Przez następne cztery lata najważniejszym mocarstwem świata będzie rządził demokrata. Barack Obama pokonał Johna McCaina we wszystkich kluczowych stanach i zostanie 44. prezydentem Stanów Zjednoczonych.
W kampanii wyborczej Obama stawiał na zmianę - chciał zmienić wszystko, z czym światu i Amerykanom kojarzy się osiem lat rządów George'a W. Busha. Amerykanie mu zaufali i dali czas, by zmiany przeprowadził.
A według demokraty i popierających do wyborców zmiany wymaga dyskryminujący system opieki zdrowotnej, niedostępny dla milionów Amerykanów; polityka imigracyjna Waszyngtonu; polityka zagraniczna USA.
Republikanin John McCain nie zdołał przekonać Amerykanów. Z pewnością główną przeszkodą na drodze do prezydentury republikanina stanął dotychczasowy gospodarz Białego Domu. Chociaż McCain na każdym kroku podkreślał, że w wielu kwestiach nie zgadzał się z dotychczasową administracją, większość wyborców uznała, że ma zbyt wiele wspólnego z rządami George'a W. Busha.
Chociaż dla konserwatystów nie było to istotne - McCain reprezentuje bowiem wartości, które są bliskie dziesiątkom milionów Amerykanów ich głosy nie wystarczyły. Określenie, które przylgnęło do McCaina - twardy człowiek na trudne czasy - nie wystarczyło. Demokrata okazał się bardziej atrakcyjny.
Jak głosowali Amerykanie?
Wybory prezydenckie, jak zawsze, były skomplikowane. Tak naprawdę nie są wyborami ogólnokrajowymi, ale 51 oddzielnymi głosowaniami stanowymi. Na poziomie stanowym wybierani są bowiem tzw. elektorzy, którzy dopiero w grudniu na kolegium elektorskim wybierają głowę państwa.

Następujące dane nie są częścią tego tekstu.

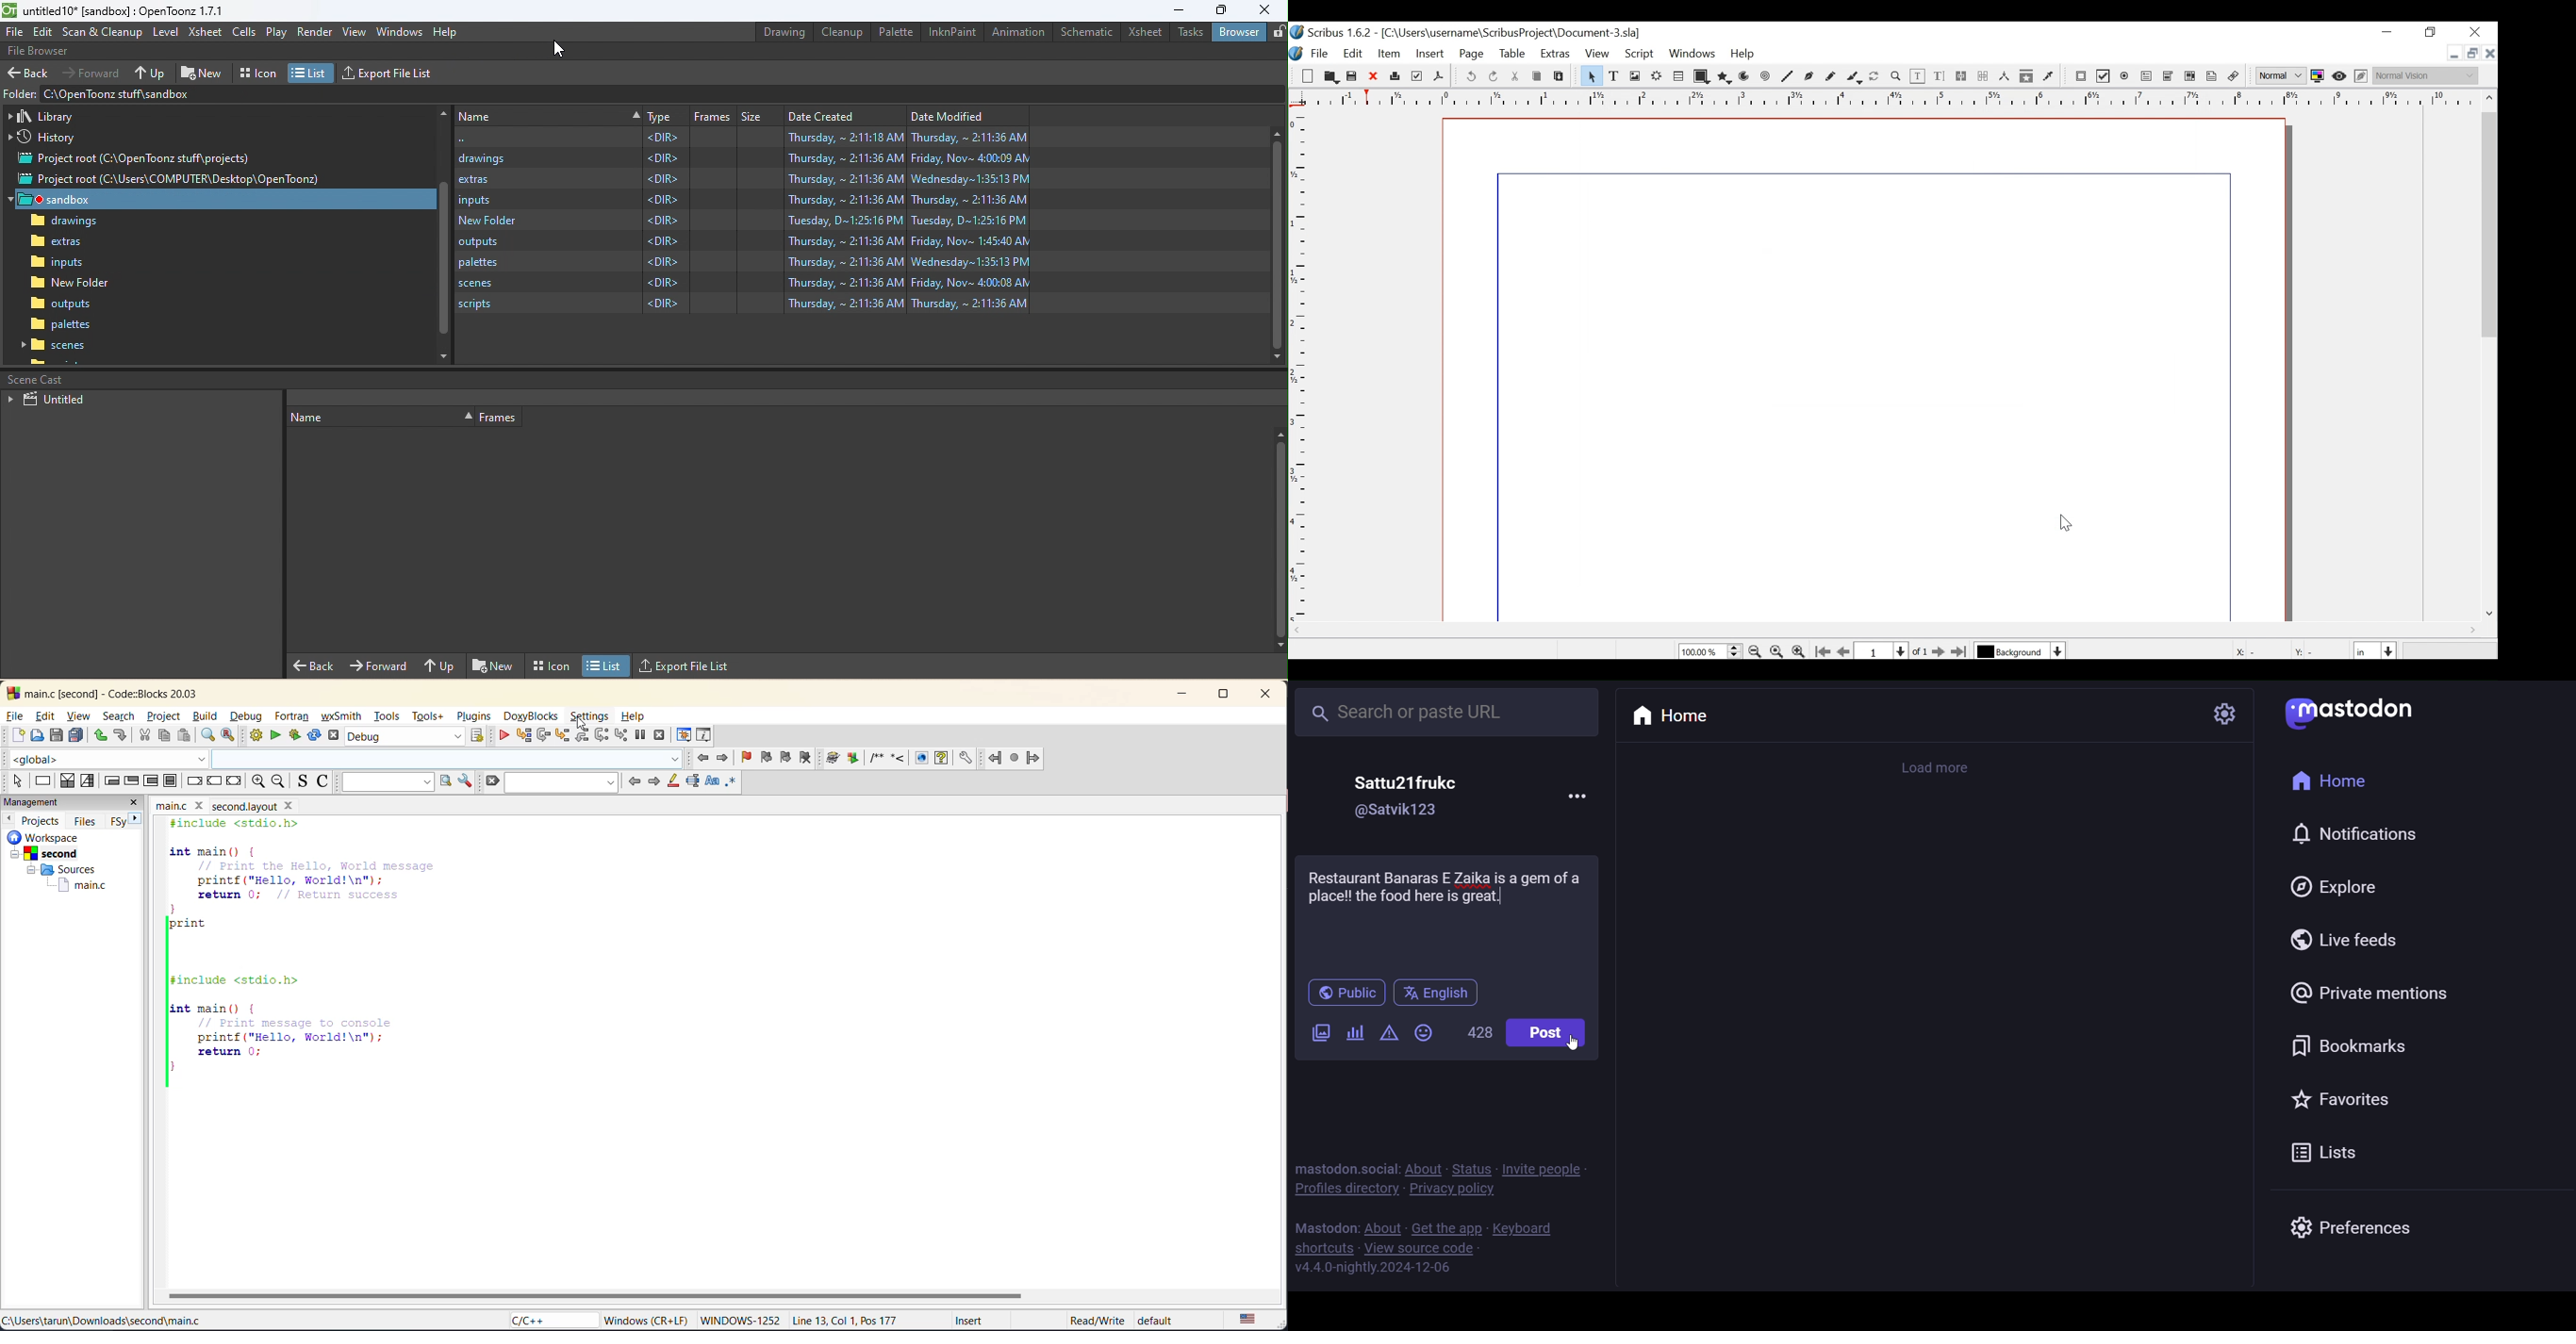  Describe the element at coordinates (623, 735) in the screenshot. I see `step into instruction` at that location.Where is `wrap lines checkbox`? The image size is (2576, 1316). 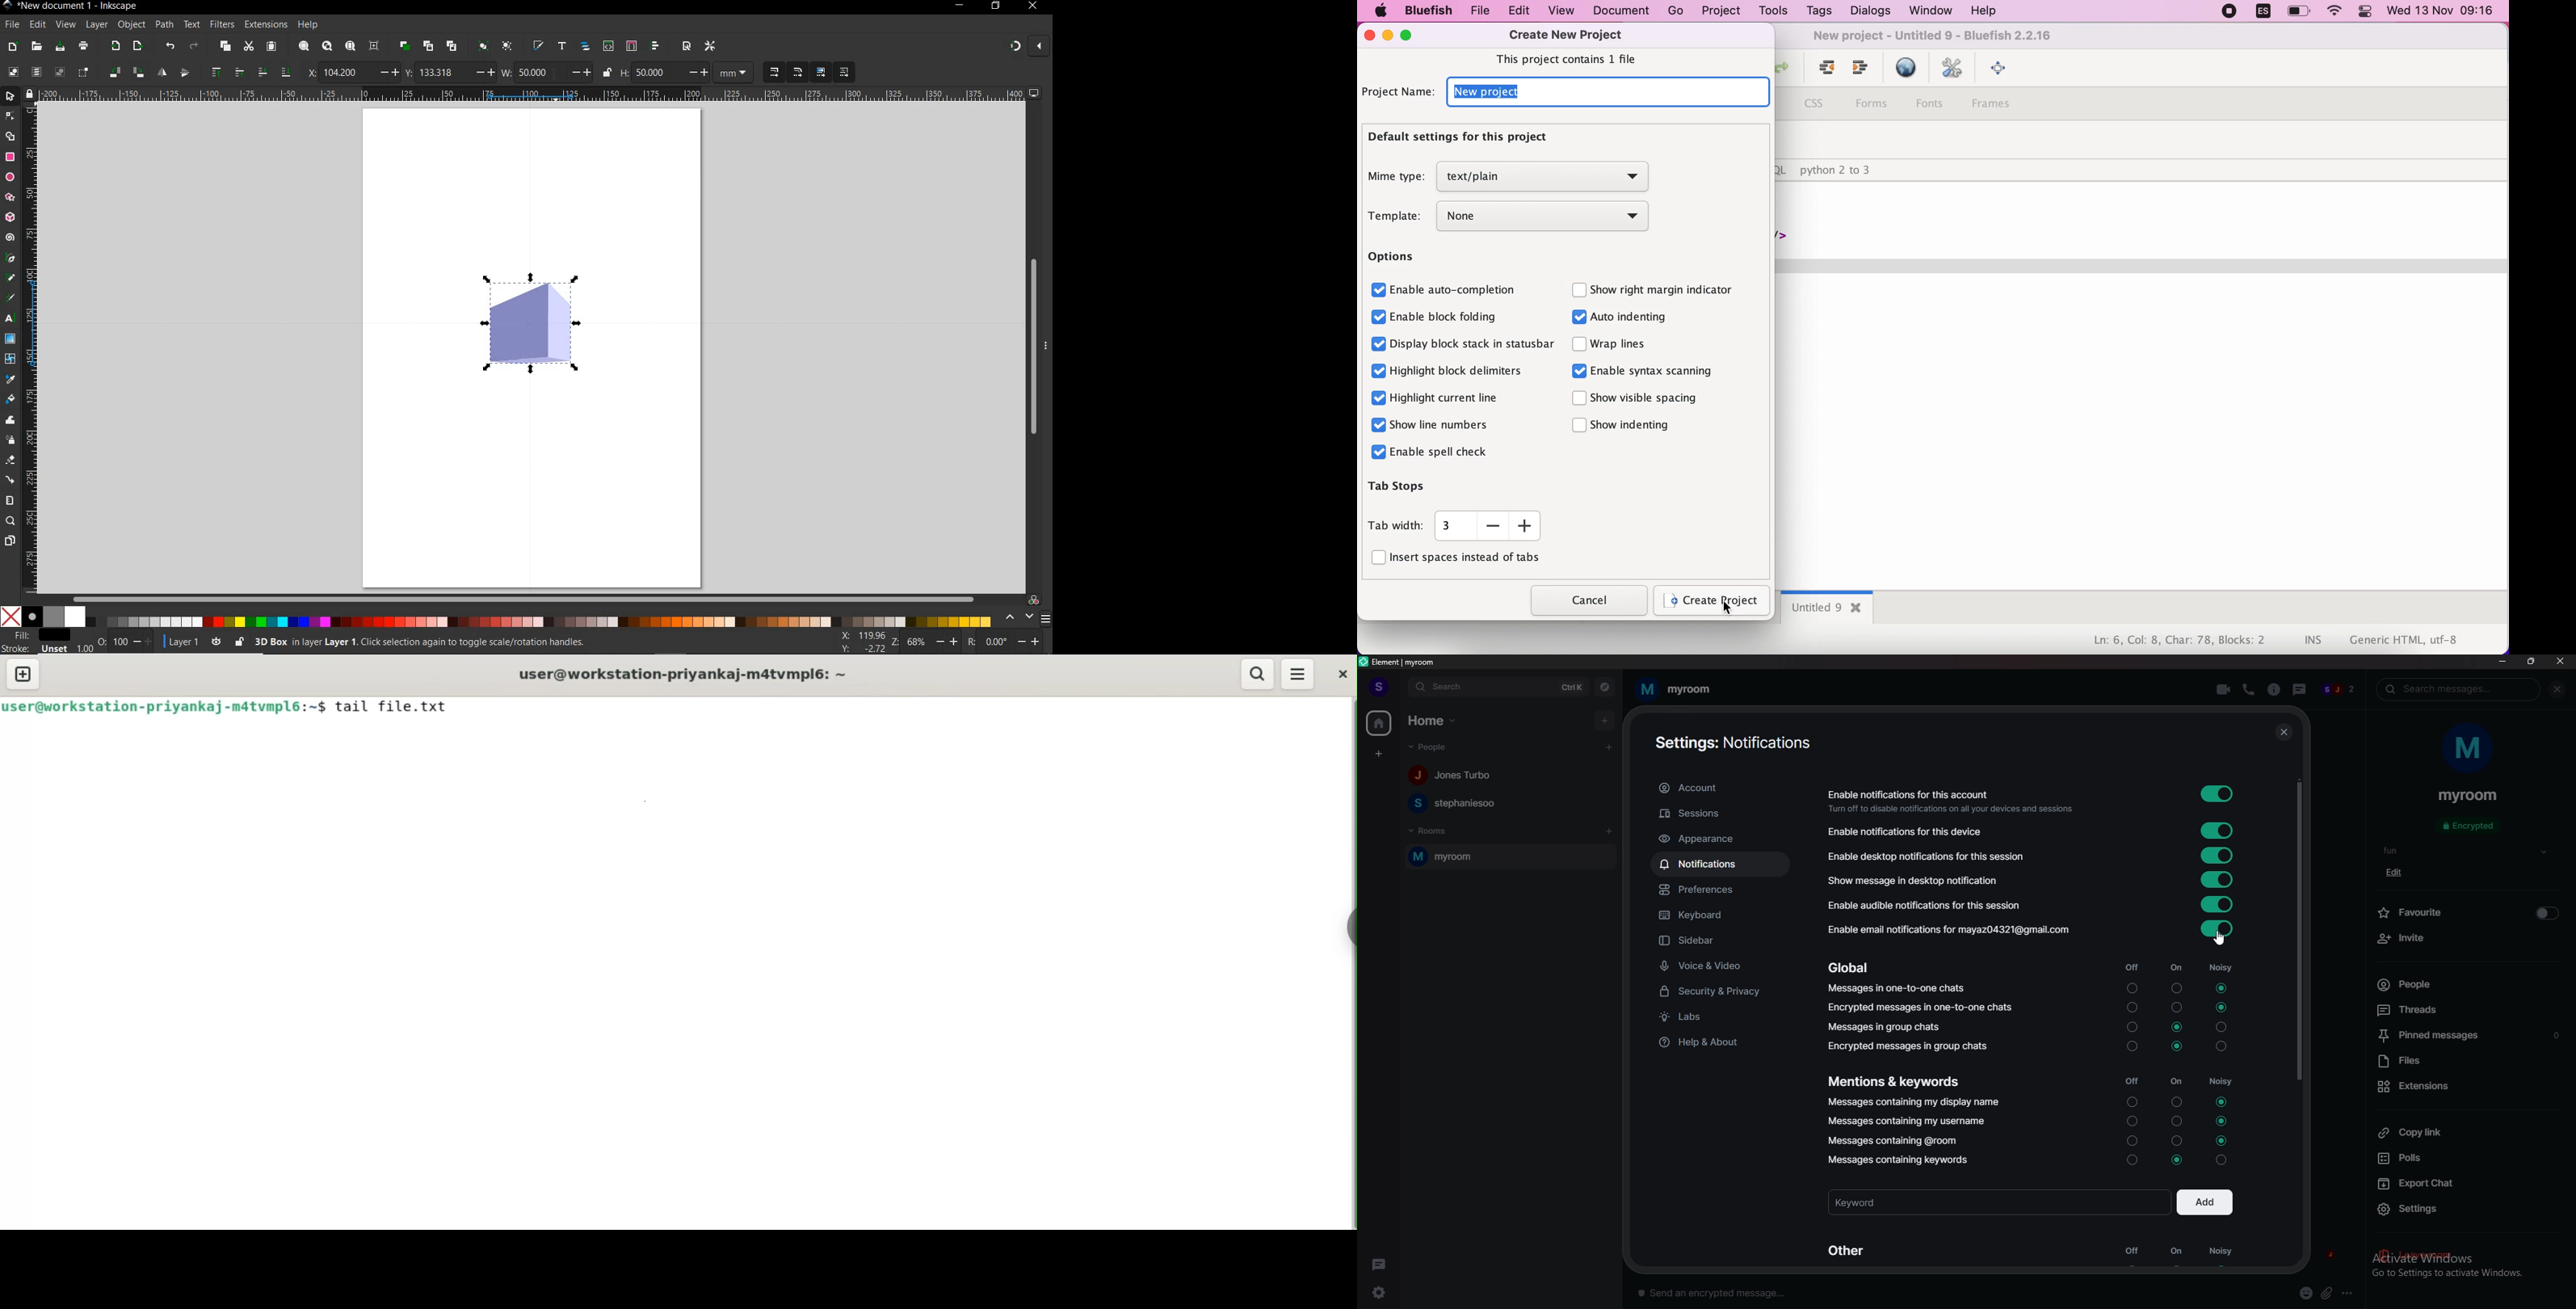 wrap lines checkbox is located at coordinates (1623, 347).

Wyborcy stanowi dają jedynie elektorom instrukcje, na kogo mają głosować w grudniu. Teoretycznie może się zdarzyć, że elektorzy nie posłuchają głosu Amerykanów i wybiorą kogoś innego niż wskazali mieszkańcy stanu. W praktyce jednak taka wolta jest w amerykańskiej demokracji nie do pomyślenia.
Amerykańskie wybory mają jeszcze jedną, nieznaną Europejczykom, właściwość. Prezydentem może zostać bowiem kandydat, który nie zyskał poparcia większości głosujących w skali ogólnokrajowej. Tak zresztą już się wydarzyło - w 2000 r. prezydentem został George W. Bush, mimo że w liczbach bezwzględnych zagłosowało na niego mniej obywateli niż na Ala Gore'a.
Jednak system delegatów stanowych spowodował, że zwycięzcą został republikanin. Bush wygrał bowiem w stanach, które delegują do kolegium elektorskiego więcej przedstawicieli. Dlatego tak ważna w każdej kampanii, również i obecnej, była batalia o głosy w wielkich stanach - Kalifornii, Teksasie, a szczególnie na Florydzie, gdzie w 2000 r. Bush przypieczętował swoje zwycięstwo.
Tym razem Florydę i Kalifornię wzięli demokraci, tak jak i inne dotychczas republikańskie stany: Wirginię, Nowy Meksyk, Ohio i Iowę.